© AP/Zhang Jiansong
A Chinese helicopter rescues passengers from the ship Shokalsky on the 2nd of January.
Antarctic expeditioners rescued by an Australian icebreaker have apologised for an operation that could cost taxpayers up to $2.4 million.

Fifty-two passengers rescued from a Russian ship trapped in sea ice have arrived in Hobart aboard the Australian Antarctic vessel Aurora Australis, nearly three weeks after the emergency began.

The MV Akademik Shokalskiy, chartered by the Australasian Antarctic Expedition to retrace the steps of explorer Sir Douglas Mawson, became stuck in thick sea ice on Christmas Eve.

"We're incredibly grateful to everyone who's come out to help us," leader of the privately funded expedition, Professor Chris Turney, told a media conference in Hobart.

"We are terribly sorry for any impact that it might have had on fellow colleagues whose work has been delayed.
"Any experienced Antarctic scientist knows that's an inherent risk."

Comment: And no, Chris Turney aka "the Penguin" is no experienced Antarctic scientist unless we add political scientists and spin doctors into the equation.


Australian Antarctic Division (AAD) director Dr Tony Fleming said costs were still being determined but could range from $1.8 million to $2.4 million.

He said fuel, supplies, staff and the charter of the Aurora would all contribute.
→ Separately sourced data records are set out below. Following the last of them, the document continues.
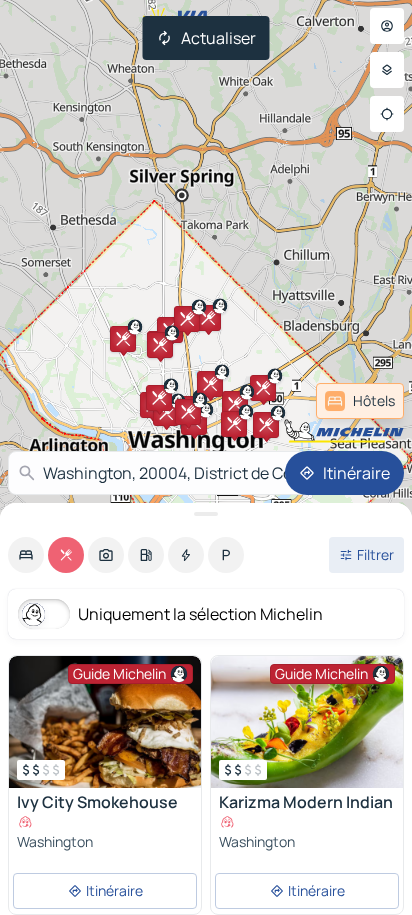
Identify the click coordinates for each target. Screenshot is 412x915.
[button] (263, 388)
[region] (105, 722)
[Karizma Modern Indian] (307, 722)
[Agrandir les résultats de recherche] (206, 514)
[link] (360, 401)
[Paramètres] (387, 70)
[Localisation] (387, 114)
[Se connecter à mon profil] (387, 26)
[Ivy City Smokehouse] (105, 722)
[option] (26, 555)
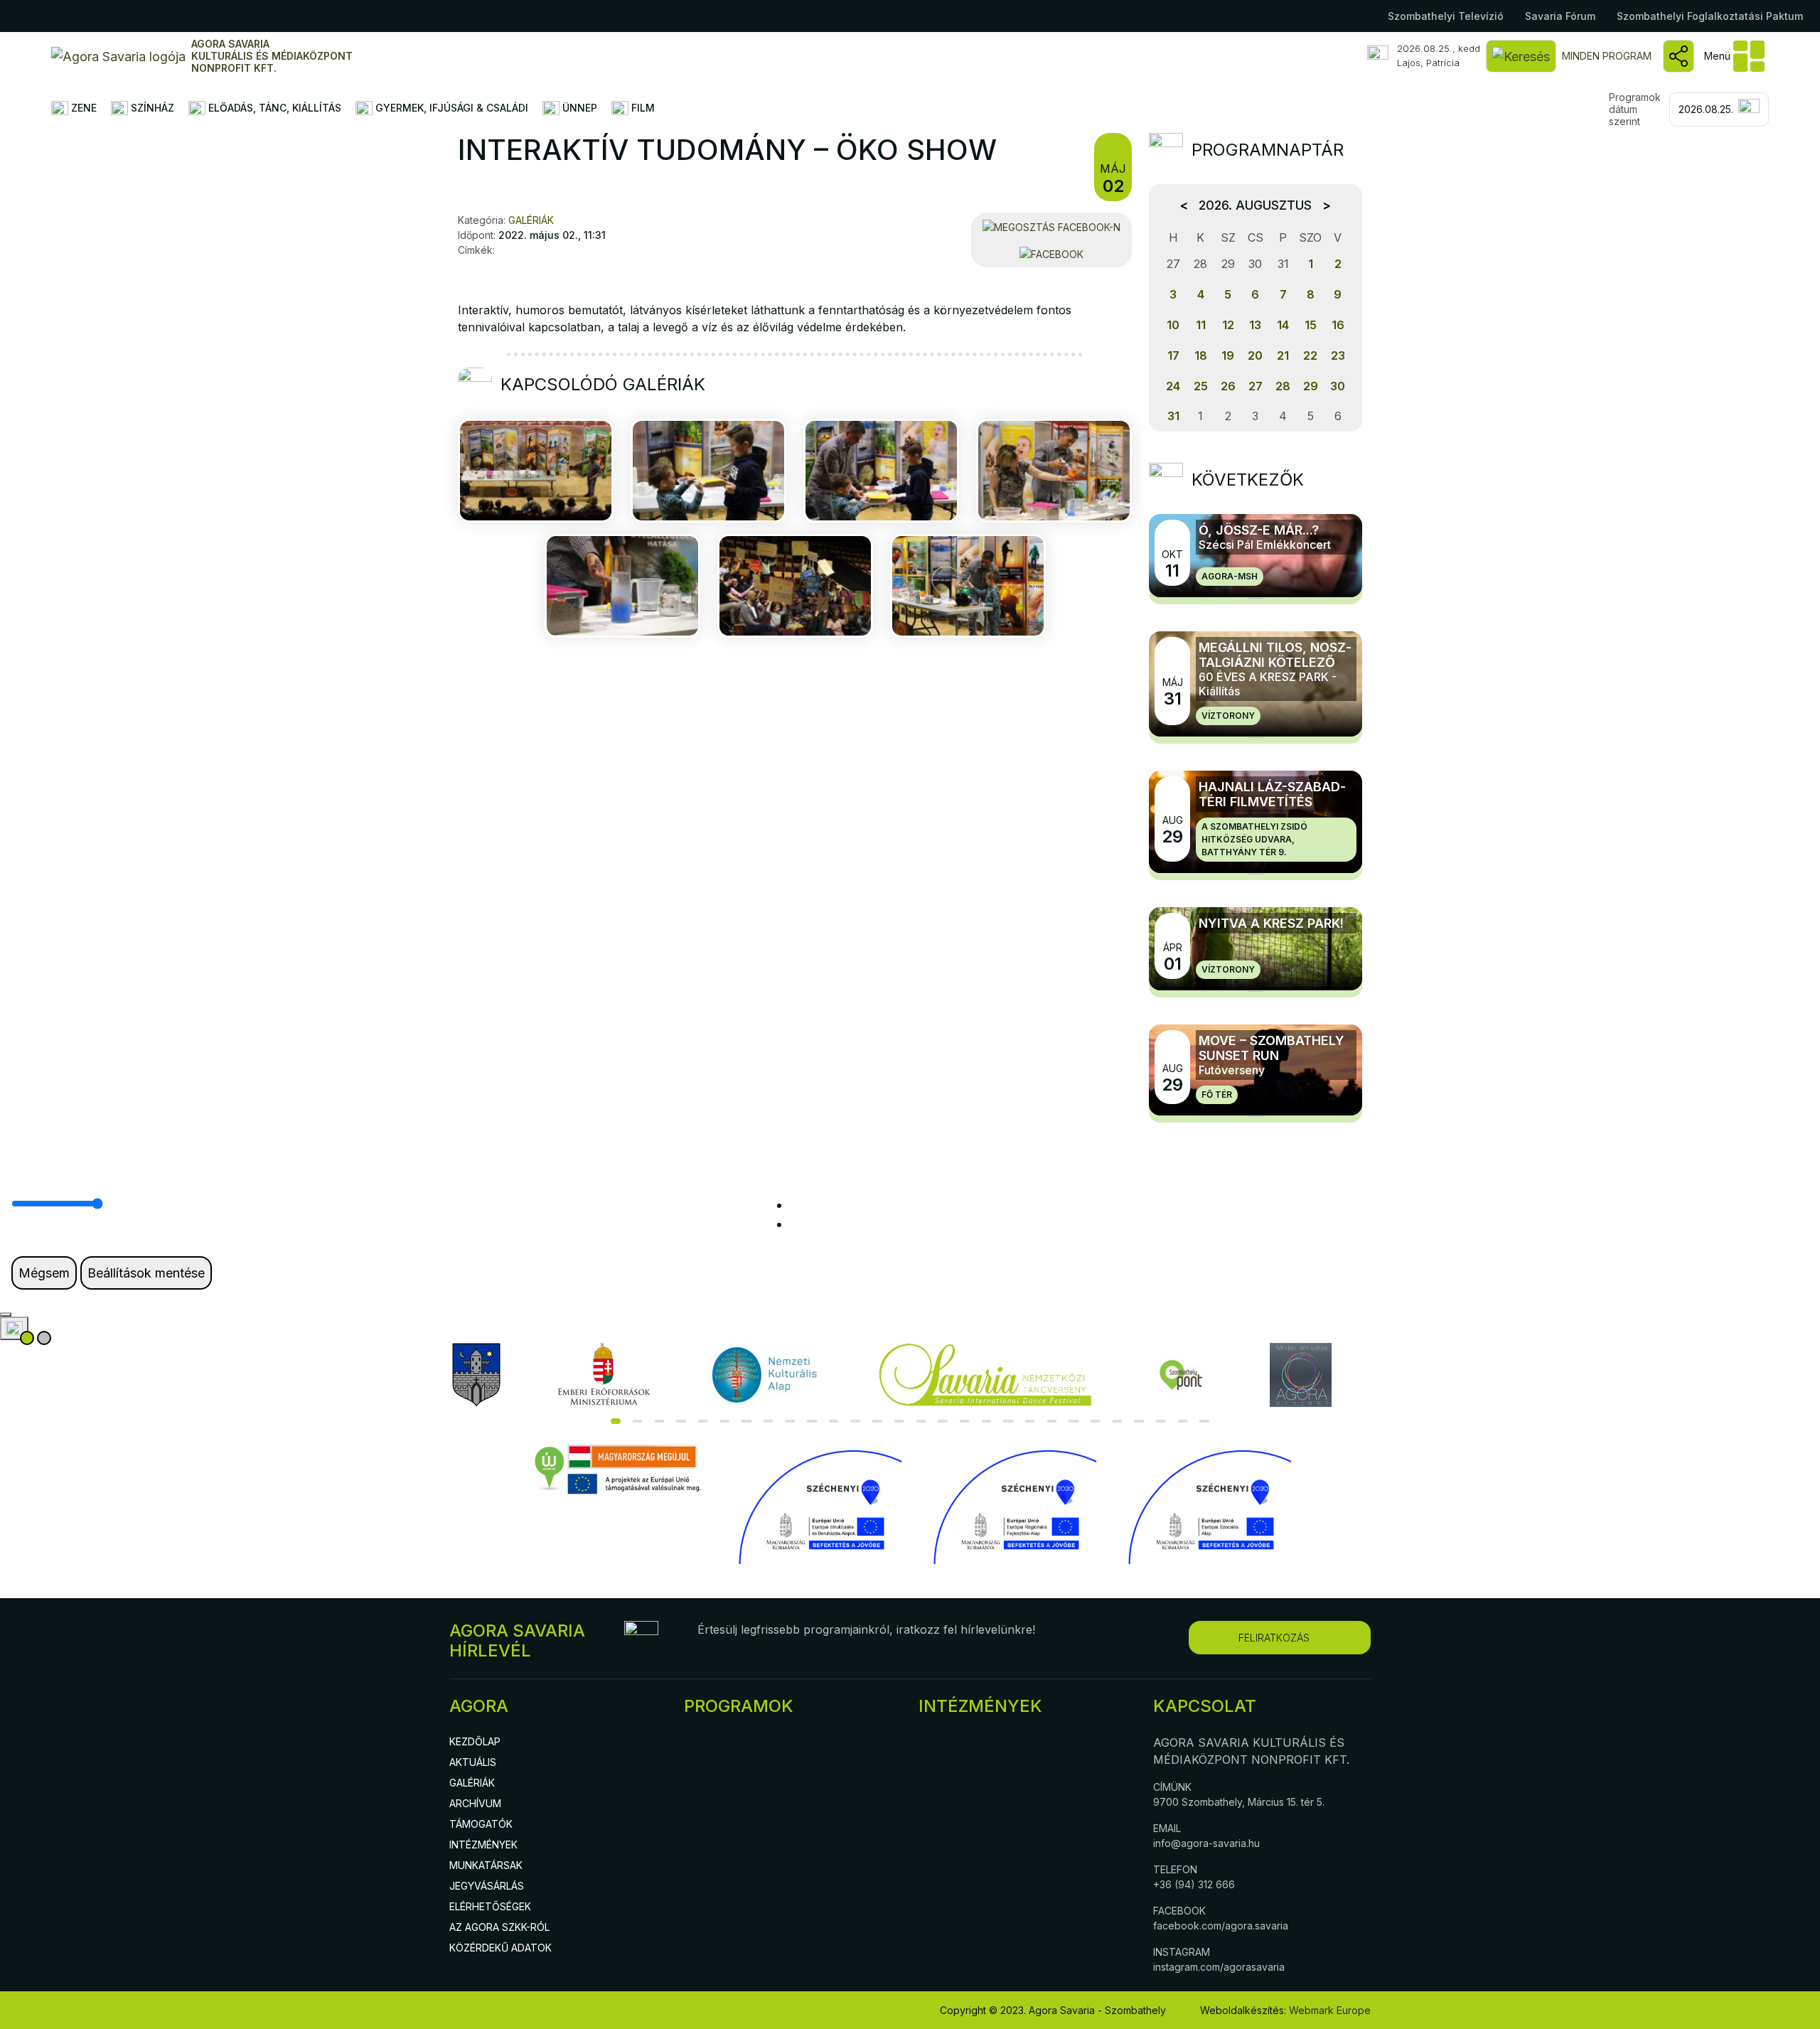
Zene (82, 108)
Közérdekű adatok (500, 1948)
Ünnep (578, 108)
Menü (1717, 56)
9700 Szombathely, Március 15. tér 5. (1238, 1802)
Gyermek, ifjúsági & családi (450, 108)
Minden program (1607, 56)
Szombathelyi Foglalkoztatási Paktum (1710, 16)
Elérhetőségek (490, 1906)
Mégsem (44, 1272)
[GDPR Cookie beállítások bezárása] (5, 1314)
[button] (616, 1421)
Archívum (475, 1803)
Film (641, 108)
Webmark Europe (1330, 2010)
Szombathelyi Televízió (1446, 16)
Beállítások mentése (146, 1272)
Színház (151, 108)
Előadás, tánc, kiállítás (273, 108)
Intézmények (483, 1844)
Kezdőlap (474, 1741)
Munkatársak (486, 1865)
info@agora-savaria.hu (1206, 1843)
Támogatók (481, 1824)
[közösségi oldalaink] (1678, 56)
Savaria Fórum (1560, 16)
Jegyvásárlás (486, 1886)
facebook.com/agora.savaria (1220, 1926)
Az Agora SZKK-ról (499, 1927)
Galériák (472, 1783)
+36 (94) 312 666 (1194, 1884)
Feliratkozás (1274, 1638)
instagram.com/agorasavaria (1219, 1967)
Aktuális (472, 1762)
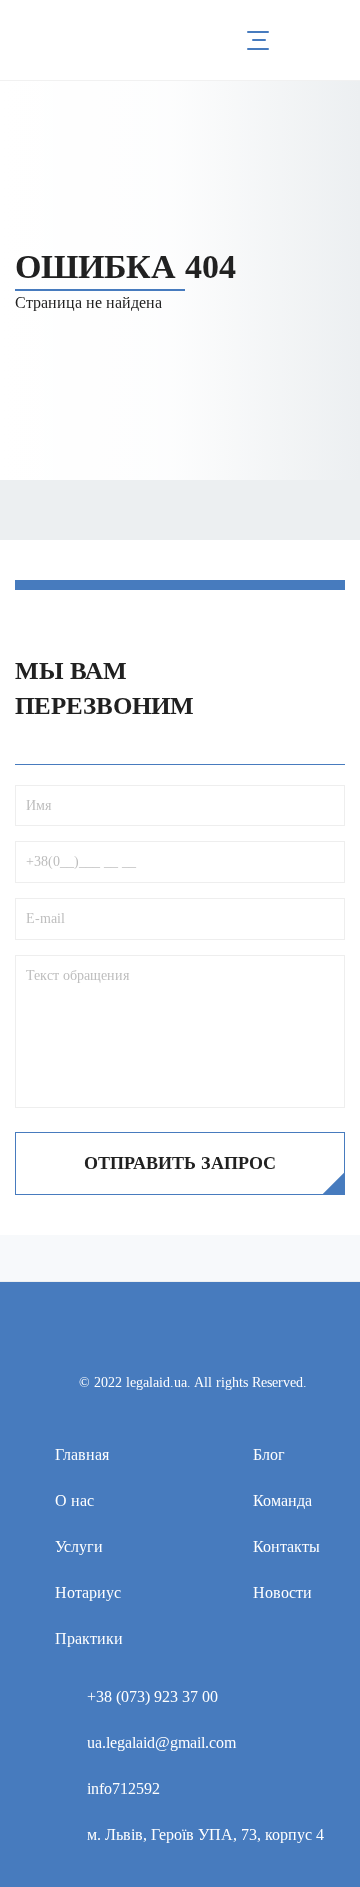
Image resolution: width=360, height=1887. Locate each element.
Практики (89, 1638)
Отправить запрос (180, 1163)
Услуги (79, 1546)
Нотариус (88, 1592)
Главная (82, 1454)
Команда (282, 1500)
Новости (282, 1592)
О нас (74, 1500)
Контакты (286, 1546)
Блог (269, 1454)
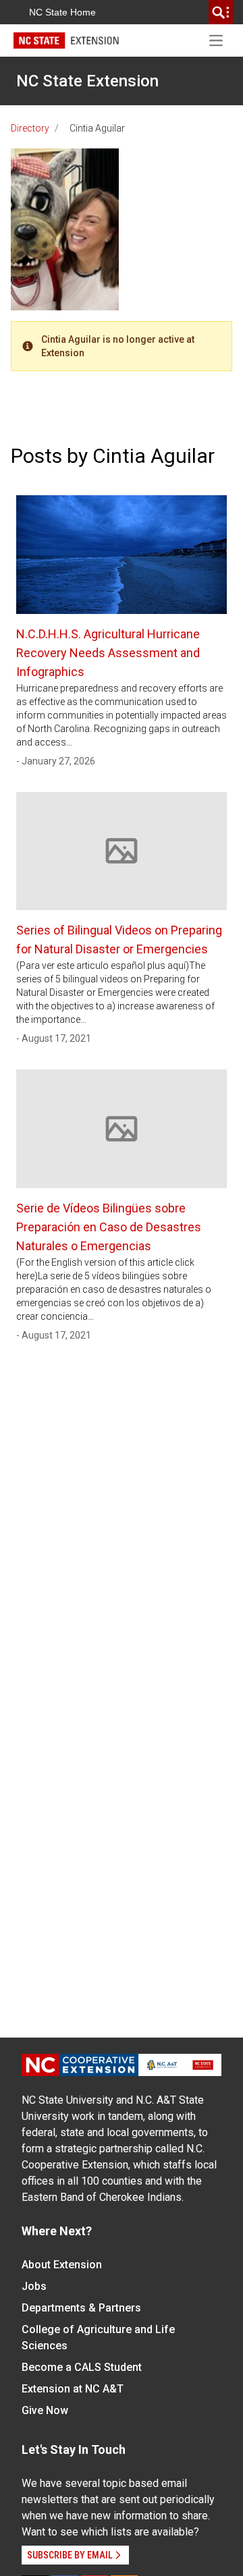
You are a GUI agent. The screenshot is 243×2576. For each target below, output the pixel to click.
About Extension (62, 2264)
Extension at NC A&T (73, 2388)
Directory (30, 128)
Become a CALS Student (82, 2367)
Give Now (45, 2410)
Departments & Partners (81, 2307)
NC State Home (62, 12)
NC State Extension (87, 81)
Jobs (34, 2286)
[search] (221, 12)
Costs associated with delays to scientific programs, including a major study of ocean acidification scheduled for next year, were harder to pin down, Dr Fleming said.

"The government will be pursuing all avenues to recover costs and minimise the burden to the Australian taxpayer," he said.

The AAD is now in discussions with the insurers of the ship and the expedition organisers, the University of NSW.

The Shokalskiy's captain sent out a distress call when he became concerned about icebergs near Commonwealth Bay, and became stuck in the ice.

After the failure of initial attempts by icebreakers to reach the trapped ship, the passengers were eventually airlifted by a Chinese chopper to the Aurora in a rescue involving four nations.

Professor Turney said the expedition had not taken unnecessary risks.

"It was an extreme event and it caught us," he said.

It was too early to say whether the expedition would pay any of the cost of the rescue, he said.